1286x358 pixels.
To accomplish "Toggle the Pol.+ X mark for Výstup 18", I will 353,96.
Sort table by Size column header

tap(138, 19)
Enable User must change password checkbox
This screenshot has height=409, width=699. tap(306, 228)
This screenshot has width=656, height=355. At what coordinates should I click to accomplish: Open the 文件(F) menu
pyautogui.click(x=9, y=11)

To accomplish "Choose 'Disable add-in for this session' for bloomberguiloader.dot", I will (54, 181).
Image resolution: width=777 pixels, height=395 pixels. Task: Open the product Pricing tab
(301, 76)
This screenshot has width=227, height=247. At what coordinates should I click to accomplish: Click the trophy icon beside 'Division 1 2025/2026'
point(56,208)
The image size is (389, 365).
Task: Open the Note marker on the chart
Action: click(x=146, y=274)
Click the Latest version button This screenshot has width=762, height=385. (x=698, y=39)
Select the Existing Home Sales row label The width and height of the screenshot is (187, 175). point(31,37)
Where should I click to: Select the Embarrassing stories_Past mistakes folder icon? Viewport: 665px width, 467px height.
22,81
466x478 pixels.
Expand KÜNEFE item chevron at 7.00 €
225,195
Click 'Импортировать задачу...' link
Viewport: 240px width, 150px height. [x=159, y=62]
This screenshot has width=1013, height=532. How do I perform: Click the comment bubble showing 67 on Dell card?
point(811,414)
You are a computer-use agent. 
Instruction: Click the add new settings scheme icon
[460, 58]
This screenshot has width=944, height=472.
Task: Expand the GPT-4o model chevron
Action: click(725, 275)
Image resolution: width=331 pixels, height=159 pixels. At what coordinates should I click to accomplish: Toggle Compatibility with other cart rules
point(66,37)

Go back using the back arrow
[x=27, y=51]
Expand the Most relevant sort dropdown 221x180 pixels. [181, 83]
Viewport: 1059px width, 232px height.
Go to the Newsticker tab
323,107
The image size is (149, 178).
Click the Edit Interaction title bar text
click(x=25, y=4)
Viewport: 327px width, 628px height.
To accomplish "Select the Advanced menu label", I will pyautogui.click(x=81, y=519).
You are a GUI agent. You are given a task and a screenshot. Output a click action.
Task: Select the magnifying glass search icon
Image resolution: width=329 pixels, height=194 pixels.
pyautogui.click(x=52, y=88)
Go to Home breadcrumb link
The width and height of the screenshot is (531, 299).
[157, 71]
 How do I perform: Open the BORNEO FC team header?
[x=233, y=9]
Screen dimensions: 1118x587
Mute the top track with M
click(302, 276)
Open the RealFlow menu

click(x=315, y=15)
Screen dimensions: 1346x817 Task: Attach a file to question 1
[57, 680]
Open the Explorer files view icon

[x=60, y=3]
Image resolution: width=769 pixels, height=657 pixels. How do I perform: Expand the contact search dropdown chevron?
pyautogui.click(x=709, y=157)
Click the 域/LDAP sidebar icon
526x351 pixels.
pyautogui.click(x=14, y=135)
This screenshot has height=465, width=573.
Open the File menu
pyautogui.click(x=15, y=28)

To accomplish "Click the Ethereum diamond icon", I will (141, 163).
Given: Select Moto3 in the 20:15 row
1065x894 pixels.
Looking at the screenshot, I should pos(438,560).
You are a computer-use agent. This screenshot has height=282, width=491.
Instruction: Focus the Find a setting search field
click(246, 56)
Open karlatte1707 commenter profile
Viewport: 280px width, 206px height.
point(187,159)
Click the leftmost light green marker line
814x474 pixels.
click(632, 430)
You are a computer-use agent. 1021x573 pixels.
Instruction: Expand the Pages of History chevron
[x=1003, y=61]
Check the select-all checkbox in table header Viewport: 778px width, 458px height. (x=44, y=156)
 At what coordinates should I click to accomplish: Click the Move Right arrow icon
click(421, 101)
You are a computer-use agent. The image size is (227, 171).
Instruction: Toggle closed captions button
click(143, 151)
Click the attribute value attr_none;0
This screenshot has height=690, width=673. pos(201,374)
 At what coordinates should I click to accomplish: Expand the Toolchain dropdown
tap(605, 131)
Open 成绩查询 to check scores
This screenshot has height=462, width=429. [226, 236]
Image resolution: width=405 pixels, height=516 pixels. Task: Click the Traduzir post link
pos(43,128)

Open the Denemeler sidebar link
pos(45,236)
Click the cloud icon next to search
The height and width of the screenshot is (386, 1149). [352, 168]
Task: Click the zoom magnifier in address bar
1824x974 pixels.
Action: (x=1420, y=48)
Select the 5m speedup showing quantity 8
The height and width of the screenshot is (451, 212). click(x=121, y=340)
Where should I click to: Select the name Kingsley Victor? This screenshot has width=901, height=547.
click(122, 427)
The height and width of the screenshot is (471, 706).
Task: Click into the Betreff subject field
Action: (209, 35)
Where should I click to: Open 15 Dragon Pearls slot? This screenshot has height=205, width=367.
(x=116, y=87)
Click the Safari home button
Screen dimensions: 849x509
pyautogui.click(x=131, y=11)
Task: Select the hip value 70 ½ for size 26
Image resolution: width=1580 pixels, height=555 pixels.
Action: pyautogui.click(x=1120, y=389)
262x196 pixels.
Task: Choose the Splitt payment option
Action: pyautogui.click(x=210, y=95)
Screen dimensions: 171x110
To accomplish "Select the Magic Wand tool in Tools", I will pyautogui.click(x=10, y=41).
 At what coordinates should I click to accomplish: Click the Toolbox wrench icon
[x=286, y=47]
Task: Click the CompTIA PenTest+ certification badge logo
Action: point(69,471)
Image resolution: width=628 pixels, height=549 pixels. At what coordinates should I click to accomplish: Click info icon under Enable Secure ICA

========

For this exercise, return the material above in full and exactly.

SOLUTION FOR THIS EXERCISE ->
1286x358 pixels.
To accomplish "Toggle the Pol.+ X mark for Výstup 18", I will 353,96.
Sort table by Size column header

tap(138, 19)
Enable User must change password checkbox
This screenshot has height=409, width=699. tap(306, 228)
This screenshot has width=656, height=355. At what coordinates should I click to accomplish: Open the 文件(F) menu
pyautogui.click(x=9, y=11)

To accomplish "Choose 'Disable add-in for this session' for bloomberguiloader.dot", I will (54, 181).
Image resolution: width=777 pixels, height=395 pixels. Task: Open the product Pricing tab
(301, 76)
This screenshot has width=227, height=247. At what coordinates should I click to accomplish: Click the trophy icon beside 'Division 1 2025/2026'
point(56,208)
The image size is (389, 365).
Task: Open the Note marker on the chart
Action: click(x=146, y=274)
Click the Latest version button This screenshot has width=762, height=385. (x=698, y=39)
Select the Existing Home Sales row label The width and height of the screenshot is (187, 175). point(31,37)
Where should I click to: Select the Embarrassing stories_Past mistakes folder icon? Viewport: 665px width, 467px height.
22,81
466x478 pixels.
Expand KÜNEFE item chevron at 7.00 €
225,195
Click 'Импортировать задачу...' link
Viewport: 240px width, 150px height. [x=159, y=62]
This screenshot has width=1013, height=532. How do I perform: Click the comment bubble showing 67 on Dell card?
point(811,414)
You are a computer-use agent. 
Instruction: Click the add new settings scheme icon
[460, 58]
This screenshot has width=944, height=472.
Task: Expand the GPT-4o model chevron
Action: click(725, 275)
Image resolution: width=331 pixels, height=159 pixels. At what coordinates should I click to accomplish: Toggle Compatibility with other cart rules
point(66,37)

Go back using the back arrow
[x=27, y=51]
Expand the Most relevant sort dropdown 221x180 pixels. [181, 83]
Viewport: 1059px width, 232px height.
Go to the Newsticker tab
323,107
The image size is (149, 178).
Click the Edit Interaction title bar text
click(x=25, y=4)
Viewport: 327px width, 628px height.
To accomplish "Select the Advanced menu label", I will pyautogui.click(x=81, y=519).
You are a GUI agent. You are given a task and a screenshot. Output a click action.
Task: Select the magnifying glass search icon
Image resolution: width=329 pixels, height=194 pixels.
pyautogui.click(x=52, y=88)
Go to Home breadcrumb link
The width and height of the screenshot is (531, 299).
[157, 71]
 How do I perform: Open the BORNEO FC team header?
[x=233, y=9]
Screen dimensions: 1118x587
Mute the top track with M
click(302, 276)
Open the RealFlow menu

click(x=315, y=15)
Screen dimensions: 1346x817 Task: Attach a file to question 1
[57, 680]
Open the Explorer files view icon

[x=60, y=3]
Image resolution: width=769 pixels, height=657 pixels. How do I perform: Expand the contact search dropdown chevron?
pyautogui.click(x=709, y=157)
Click the 域/LDAP sidebar icon
526x351 pixels.
pyautogui.click(x=14, y=135)
This screenshot has height=465, width=573.
Open the File menu
pyautogui.click(x=15, y=28)

To accomplish "Click the Ethereum diamond icon", I will (141, 163).
Given: Select Moto3 in the 20:15 row
1065x894 pixels.
Looking at the screenshot, I should pos(438,560).
You are a computer-use agent. This screenshot has height=282, width=491.
Instruction: Focus the Find a setting search field
click(246, 56)
Open karlatte1707 commenter profile
Viewport: 280px width, 206px height.
point(187,159)
Click the leftmost light green marker line
814x474 pixels.
click(632, 430)
You are a computer-use agent. 1021x573 pixels.
Instruction: Expand the Pages of History chevron
[x=1003, y=61]
Check the select-all checkbox in table header Viewport: 778px width, 458px height. (x=44, y=156)
 At what coordinates should I click to accomplish: Click the Move Right arrow icon
click(421, 101)
You are a computer-use agent. The image size is (227, 171).
Instruction: Toggle closed captions button
click(143, 151)
Click the attribute value attr_none;0
This screenshot has height=690, width=673. pos(201,374)
 At what coordinates should I click to accomplish: Expand the Toolchain dropdown
tap(605, 131)
Open 成绩查询 to check scores
This screenshot has height=462, width=429. [226, 236]
Image resolution: width=405 pixels, height=516 pixels. Task: Click the Traduzir post link
pos(43,128)

Open the Denemeler sidebar link
pos(45,236)
Click the cloud icon next to search
The height and width of the screenshot is (386, 1149). [352, 168]
Task: Click the zoom magnifier in address bar
1824x974 pixels.
Action: (x=1420, y=48)
Select the 5m speedup showing quantity 8
The height and width of the screenshot is (451, 212). click(x=121, y=340)
Where should I click to: Select the name Kingsley Victor? This screenshot has width=901, height=547.
click(122, 427)
The height and width of the screenshot is (471, 706).
Task: Click into the Betreff subject field
Action: (209, 35)
Where should I click to: Open 15 Dragon Pearls slot? This screenshot has height=205, width=367.
(x=116, y=87)
Click the Safari home button
Screen dimensions: 849x509
pyautogui.click(x=131, y=11)
Task: Select the hip value 70 ½ for size 26
Image resolution: width=1580 pixels, height=555 pixels.
Action: pyautogui.click(x=1120, y=389)
262x196 pixels.
Task: Choose the Splitt payment option
Action: pyautogui.click(x=210, y=95)
Screen dimensions: 171x110
To accomplish "Select the Magic Wand tool in Tools", I will pyautogui.click(x=10, y=41).
 At what coordinates should I click to accomplish: Click the Toolbox wrench icon
[x=286, y=47]
Task: Click the CompTIA PenTest+ certification badge logo
Action: point(69,471)
Image resolution: width=628 pixels, height=549 pixels. At what coordinates should I click to accomplish: Click info icon under Enable Secure ICA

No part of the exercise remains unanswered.